Truttwell wasn’t entirely serious, but her mood of alarm persisted. “No. Please, don’t do anything like that I’ll talk to Dr. Smitheram.”
On the way out I asked the switchboard girl if Betty had come back with the lab report. She hadn’t. I left word for her that I’d be at the clinic.
Irene Chalmers dismissed Emilio. She rode between Truttwell and me in the front seat of his Cadillac. When she got out of the car in the parking lot of the clinic she moved like a drugged woman. Truttwell gave her his arm and guided her into the reception room.

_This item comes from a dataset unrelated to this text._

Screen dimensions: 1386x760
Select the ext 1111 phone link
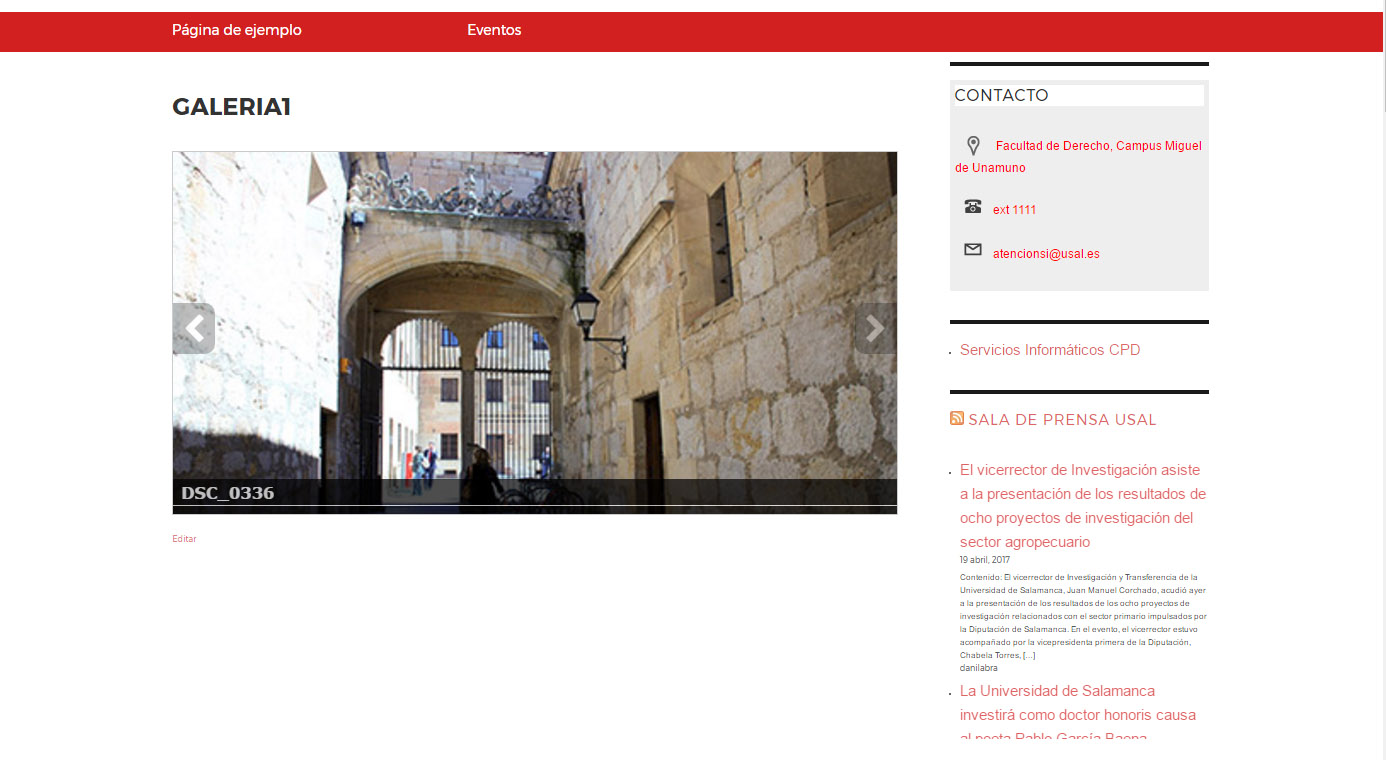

Moira Smitheram was behind the desk, as she had been the day I met her. It seemed like a long time ago. Her face had aged and deepened, or maybe I could see more deeply into her. She looked from Truttwell to me.
“You didn’t give me much time.”
“We’re running out of time.”
Truttwell said: “It’s very important that we talk to Nick Chalmers. Mrs. Chalmers agrees.”
“You’ll have to take that up with Dr. Smitheram.”
Moira went and got her husband. He came through the inner door, striding angrily in his white smock.
“You don’t give up easily, do you?” he said to Truttwell.
“I don’t give up at all, old man. We’re here to see Nick, and I’m very much afraid that you can’t stop us.”